REQUIRED WORK: Copy every line that holds the string "menu" from the data below.

Stored records:
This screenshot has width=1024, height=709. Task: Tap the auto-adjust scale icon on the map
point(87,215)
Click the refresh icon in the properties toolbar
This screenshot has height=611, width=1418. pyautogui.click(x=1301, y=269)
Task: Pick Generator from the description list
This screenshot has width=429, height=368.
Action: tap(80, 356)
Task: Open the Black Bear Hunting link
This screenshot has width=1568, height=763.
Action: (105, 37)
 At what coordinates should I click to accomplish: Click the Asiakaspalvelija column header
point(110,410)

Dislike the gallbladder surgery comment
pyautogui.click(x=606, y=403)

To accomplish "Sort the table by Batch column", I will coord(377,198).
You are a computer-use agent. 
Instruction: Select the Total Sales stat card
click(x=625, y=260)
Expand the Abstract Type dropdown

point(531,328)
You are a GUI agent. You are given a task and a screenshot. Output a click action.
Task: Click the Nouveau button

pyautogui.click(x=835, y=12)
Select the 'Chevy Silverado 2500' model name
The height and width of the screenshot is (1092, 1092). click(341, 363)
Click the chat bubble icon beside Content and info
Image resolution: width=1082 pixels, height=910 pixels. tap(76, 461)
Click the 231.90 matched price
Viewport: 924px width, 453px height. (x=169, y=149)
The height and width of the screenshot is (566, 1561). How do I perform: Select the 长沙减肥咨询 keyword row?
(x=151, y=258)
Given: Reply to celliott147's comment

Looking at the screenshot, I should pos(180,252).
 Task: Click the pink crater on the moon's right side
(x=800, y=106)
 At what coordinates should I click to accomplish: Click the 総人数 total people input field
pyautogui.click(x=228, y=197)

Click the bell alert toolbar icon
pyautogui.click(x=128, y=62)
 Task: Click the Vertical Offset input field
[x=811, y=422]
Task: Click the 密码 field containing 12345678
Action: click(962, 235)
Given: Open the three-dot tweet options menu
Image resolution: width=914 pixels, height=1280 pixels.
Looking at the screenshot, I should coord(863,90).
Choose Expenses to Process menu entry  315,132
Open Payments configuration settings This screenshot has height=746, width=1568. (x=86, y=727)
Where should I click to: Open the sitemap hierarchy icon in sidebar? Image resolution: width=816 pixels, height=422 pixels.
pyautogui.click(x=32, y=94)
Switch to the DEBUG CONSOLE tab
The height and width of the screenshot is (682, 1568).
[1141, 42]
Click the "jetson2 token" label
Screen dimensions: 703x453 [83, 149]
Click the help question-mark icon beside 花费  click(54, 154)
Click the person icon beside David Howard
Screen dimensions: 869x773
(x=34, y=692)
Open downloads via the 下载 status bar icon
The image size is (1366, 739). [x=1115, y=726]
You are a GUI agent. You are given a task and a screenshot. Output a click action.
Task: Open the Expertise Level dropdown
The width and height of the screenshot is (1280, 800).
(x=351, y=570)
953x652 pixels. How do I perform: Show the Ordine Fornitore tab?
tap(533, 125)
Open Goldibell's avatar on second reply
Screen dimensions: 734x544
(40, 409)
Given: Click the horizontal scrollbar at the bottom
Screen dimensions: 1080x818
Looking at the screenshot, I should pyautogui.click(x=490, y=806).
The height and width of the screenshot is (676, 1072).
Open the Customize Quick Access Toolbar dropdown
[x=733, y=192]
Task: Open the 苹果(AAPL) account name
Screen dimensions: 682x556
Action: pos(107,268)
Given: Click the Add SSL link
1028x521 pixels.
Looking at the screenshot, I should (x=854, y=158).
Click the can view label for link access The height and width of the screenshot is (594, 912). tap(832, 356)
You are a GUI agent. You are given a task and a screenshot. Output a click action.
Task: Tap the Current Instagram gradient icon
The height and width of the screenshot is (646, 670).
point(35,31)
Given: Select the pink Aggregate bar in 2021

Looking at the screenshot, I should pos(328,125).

TASK OUTPUT:
Given: Open the three-dot tweet options menu
Choose Expenses to Process menu entry  315,132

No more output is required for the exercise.